Nnedi Okorafor is a writer of Nigerian descent known for weaving African culture into creative evocative settings and memorable characters. She is know for her young adult novels, including The Shadow Speaker and Zahrah the Windseeker.

“My life fell apart when I was sixteen. Papa died.”

Those are the opening lines of Who Fears Death. I remember when I wrote them. I was thinking of Chinua Achebe’s Things Fall Apart. I was thinking of change, cultural shift, chaos. Okonkwo’s death. And my own father’s very recent death. Yeah, all that in those two lines.

In more ways than one, the opening scene of Who Fears Death, titled “My Father’s Face”, was the beginning of it all. Originally, it was not the beginning of the novel. This scene takes place well into the story when my main character Onyesonwu is sixteen and has been through so much. The original beginning was when Onyesonwu was five years old and happy, living with her mother in the desert. Nevertheless, “My Father’s Face” was the first scene I wrote.

Though my stories tend to be mostly linear, I’m a non-linear writer. I’ll write the middle, then the ending, then the beginning and kind of jump around until I’m done. Then I’ll tie all the scenes together and neaten it up. Nevertheless, when Who Fears Death was all said and done, I wasn’t surprised that “My Father’s Face” turned out to be the beginning of the actual book.

I started writing Who Fears Death just after my father passed in 2004. I was very very close to my father and writing was my way of staying sane. I based “My Father’s Face” on a moment I experienced at my father’s wake when everyone had cleared out of the room and I found myself alone with his body.

I was kneeling there looking at his face, thinking how much it no longer looked like him and how terrible that was. My morbid thoughts were driving me into deeper despair. Then suddenly I felt an energy move though me. This energy felt highly destructive, as if it could bring down the entire building. Almost all the details in the scene I went on to write were true, I felt them…well, up to the part where Onyesonwu makes her father’s body breath.

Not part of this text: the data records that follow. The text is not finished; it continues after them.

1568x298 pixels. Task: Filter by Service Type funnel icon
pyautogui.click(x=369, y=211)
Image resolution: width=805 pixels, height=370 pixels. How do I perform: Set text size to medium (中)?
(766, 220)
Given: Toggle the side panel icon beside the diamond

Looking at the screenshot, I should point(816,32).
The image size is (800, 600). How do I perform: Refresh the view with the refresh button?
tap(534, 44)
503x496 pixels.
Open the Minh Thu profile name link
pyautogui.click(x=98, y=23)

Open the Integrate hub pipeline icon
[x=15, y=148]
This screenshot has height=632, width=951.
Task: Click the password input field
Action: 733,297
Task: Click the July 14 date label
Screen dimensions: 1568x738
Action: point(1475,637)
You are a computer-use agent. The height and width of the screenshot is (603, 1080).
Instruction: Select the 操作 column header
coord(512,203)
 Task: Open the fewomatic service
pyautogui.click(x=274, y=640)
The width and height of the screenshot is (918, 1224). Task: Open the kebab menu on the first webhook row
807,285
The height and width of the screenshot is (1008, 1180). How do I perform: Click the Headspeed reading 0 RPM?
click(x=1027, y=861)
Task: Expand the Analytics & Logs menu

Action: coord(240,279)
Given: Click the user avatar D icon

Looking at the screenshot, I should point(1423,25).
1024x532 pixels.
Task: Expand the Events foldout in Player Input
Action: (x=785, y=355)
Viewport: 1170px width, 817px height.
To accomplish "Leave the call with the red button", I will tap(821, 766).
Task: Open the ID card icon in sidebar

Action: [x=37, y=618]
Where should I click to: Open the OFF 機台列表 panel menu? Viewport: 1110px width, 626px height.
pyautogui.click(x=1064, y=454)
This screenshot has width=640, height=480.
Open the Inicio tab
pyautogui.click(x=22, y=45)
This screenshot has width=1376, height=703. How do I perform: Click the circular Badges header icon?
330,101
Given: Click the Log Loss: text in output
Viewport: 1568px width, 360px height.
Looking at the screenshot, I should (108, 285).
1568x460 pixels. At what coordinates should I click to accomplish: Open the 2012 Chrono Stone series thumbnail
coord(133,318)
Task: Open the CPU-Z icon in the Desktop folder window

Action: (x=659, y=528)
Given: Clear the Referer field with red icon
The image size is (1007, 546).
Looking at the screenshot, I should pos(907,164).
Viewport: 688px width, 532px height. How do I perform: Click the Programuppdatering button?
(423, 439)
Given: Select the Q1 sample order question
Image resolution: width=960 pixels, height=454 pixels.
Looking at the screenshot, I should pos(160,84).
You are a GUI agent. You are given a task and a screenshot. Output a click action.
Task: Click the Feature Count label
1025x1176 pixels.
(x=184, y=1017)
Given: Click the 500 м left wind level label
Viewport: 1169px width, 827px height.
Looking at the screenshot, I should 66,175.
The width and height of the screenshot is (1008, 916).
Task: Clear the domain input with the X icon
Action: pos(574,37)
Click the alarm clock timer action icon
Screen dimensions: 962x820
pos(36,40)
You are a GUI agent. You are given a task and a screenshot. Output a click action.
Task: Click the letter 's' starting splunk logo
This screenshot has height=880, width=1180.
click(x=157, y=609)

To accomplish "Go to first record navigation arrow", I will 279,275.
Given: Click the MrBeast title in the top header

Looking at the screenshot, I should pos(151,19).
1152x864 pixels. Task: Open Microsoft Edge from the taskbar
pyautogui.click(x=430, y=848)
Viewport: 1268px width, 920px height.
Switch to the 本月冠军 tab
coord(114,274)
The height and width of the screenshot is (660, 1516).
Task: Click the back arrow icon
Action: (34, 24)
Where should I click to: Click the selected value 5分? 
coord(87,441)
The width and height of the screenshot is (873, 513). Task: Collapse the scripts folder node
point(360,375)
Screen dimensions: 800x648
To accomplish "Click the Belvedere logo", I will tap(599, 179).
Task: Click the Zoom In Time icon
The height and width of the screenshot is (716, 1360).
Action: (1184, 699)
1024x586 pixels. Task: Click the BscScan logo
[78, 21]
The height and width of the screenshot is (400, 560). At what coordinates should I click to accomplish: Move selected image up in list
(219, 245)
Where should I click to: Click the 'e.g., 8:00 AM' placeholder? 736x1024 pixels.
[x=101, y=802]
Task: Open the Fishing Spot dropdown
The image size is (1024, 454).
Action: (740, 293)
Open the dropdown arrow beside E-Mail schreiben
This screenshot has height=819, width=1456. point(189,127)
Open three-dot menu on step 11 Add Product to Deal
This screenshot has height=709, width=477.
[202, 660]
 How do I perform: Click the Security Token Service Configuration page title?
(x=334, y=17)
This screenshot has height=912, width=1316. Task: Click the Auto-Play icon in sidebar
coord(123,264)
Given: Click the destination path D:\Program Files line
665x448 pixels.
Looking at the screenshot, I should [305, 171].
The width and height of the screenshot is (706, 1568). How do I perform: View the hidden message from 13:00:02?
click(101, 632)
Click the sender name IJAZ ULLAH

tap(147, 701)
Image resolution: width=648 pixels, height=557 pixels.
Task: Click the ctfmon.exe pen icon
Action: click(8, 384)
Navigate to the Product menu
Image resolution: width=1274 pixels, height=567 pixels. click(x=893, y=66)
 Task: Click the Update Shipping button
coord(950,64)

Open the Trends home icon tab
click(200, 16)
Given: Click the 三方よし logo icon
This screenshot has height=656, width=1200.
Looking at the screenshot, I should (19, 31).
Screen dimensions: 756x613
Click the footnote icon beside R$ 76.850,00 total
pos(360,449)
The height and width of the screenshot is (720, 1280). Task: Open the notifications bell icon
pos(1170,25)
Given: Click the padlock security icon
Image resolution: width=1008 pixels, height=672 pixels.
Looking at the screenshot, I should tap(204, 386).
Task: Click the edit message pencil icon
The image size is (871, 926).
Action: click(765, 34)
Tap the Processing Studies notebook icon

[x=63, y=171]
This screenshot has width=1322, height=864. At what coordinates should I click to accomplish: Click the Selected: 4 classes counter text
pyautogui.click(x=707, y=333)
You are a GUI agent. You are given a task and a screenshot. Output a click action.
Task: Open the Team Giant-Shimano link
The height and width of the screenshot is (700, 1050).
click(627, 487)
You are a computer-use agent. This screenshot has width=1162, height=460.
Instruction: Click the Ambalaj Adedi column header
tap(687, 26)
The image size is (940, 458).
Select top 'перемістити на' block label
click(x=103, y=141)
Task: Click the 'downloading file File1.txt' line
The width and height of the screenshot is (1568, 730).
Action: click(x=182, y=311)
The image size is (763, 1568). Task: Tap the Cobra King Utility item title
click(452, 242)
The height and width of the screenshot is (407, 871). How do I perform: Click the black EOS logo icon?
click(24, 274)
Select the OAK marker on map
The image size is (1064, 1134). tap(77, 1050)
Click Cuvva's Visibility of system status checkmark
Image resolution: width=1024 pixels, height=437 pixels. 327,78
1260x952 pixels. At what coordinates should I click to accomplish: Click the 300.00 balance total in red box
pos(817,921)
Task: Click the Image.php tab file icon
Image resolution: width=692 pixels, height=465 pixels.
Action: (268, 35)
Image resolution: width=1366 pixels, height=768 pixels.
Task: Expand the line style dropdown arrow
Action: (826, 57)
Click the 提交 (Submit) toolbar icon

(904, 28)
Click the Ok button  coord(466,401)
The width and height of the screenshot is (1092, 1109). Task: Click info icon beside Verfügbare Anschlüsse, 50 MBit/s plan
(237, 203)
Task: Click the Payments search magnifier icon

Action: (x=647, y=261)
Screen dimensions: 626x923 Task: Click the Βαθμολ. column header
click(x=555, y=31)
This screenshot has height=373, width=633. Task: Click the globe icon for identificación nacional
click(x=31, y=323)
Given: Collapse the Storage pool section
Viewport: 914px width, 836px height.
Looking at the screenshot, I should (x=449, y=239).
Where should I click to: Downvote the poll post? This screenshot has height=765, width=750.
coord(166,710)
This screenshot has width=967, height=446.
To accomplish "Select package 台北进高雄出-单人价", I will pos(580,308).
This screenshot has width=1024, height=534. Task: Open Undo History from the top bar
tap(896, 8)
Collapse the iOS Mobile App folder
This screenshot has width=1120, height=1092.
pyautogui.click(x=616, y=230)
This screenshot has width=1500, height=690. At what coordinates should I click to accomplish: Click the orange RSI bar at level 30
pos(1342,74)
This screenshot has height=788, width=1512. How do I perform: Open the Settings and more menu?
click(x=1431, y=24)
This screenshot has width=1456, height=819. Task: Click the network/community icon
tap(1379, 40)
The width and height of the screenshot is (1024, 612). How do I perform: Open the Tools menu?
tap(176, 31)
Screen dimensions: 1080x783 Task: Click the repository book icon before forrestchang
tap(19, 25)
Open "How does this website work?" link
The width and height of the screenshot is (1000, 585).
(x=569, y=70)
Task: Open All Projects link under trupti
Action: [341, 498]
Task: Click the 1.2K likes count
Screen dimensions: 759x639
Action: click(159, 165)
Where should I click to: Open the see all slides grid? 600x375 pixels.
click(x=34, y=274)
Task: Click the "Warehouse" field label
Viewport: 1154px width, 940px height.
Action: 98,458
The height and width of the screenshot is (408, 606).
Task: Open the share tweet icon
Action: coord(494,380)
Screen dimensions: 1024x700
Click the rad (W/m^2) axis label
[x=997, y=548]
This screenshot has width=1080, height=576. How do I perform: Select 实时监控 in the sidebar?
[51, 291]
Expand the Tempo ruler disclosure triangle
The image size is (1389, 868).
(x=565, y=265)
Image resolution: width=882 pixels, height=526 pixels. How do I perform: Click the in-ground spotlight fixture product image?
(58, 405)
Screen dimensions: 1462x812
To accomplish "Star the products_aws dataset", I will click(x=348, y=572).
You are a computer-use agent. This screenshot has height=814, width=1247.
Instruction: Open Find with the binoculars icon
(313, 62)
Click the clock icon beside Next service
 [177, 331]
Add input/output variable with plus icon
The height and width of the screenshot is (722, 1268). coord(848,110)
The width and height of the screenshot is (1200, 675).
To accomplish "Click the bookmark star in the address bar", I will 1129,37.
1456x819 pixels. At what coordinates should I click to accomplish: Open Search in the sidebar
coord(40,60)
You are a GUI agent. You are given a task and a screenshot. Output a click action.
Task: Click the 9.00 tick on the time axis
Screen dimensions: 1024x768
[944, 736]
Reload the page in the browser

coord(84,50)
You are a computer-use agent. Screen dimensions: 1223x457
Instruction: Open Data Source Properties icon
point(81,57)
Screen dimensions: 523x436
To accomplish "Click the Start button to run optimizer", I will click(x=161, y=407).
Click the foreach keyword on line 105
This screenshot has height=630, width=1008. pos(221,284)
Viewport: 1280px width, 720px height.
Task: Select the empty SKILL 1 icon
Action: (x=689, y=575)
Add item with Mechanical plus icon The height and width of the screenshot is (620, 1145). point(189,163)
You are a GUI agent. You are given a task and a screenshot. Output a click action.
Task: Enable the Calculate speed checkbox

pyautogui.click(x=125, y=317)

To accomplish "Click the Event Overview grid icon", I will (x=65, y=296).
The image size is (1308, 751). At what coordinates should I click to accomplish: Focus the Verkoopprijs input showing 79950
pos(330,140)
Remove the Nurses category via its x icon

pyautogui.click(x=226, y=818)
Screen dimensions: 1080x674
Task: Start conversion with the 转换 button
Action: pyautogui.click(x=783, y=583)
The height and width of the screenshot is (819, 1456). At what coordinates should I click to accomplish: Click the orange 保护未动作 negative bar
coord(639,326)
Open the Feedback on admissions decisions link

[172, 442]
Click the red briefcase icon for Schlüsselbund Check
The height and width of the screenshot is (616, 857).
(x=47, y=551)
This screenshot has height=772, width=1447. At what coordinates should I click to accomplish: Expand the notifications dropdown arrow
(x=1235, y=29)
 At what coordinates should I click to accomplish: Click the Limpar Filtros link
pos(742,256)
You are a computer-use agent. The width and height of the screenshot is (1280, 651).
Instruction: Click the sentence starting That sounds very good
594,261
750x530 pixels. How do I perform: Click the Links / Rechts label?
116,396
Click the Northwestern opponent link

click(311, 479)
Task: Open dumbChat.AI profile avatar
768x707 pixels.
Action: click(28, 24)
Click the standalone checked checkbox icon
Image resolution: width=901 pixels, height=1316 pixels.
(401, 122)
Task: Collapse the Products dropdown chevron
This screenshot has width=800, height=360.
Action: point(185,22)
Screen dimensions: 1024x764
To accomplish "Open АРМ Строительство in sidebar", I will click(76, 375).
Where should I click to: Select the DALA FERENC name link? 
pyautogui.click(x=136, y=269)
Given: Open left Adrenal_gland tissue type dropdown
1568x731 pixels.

As soon as I wrote that scene, everything else rushed at me. My father’s passing caused me to think about death, fear, the unknown, sacrifice, destiny and cosmic trickery. Only a week or so after my father’s passing, I read the Washington Post article, We Want to Make a Light Baby: Arab Militiamen in Sudan Said to Use Rape as Weapon of Ethnic Cleansing by Emily Wax. I was absolutely infuriated. The storytelling spider in my head started weaving faster. I realized that this article was showing me why the people in my story’s town disliked Onyesonwu and why she was so troubled.

My mother, my sister Ifeoma and my brother Emezie flew with my father’s body back to Nigeria for his burial. When they returned, I learned through my siblings about the way widows were treated within Igbo custom, even the ones with PhDs…like my mother. I was again infuriated. And I was reminded yet again of why I was a feminist.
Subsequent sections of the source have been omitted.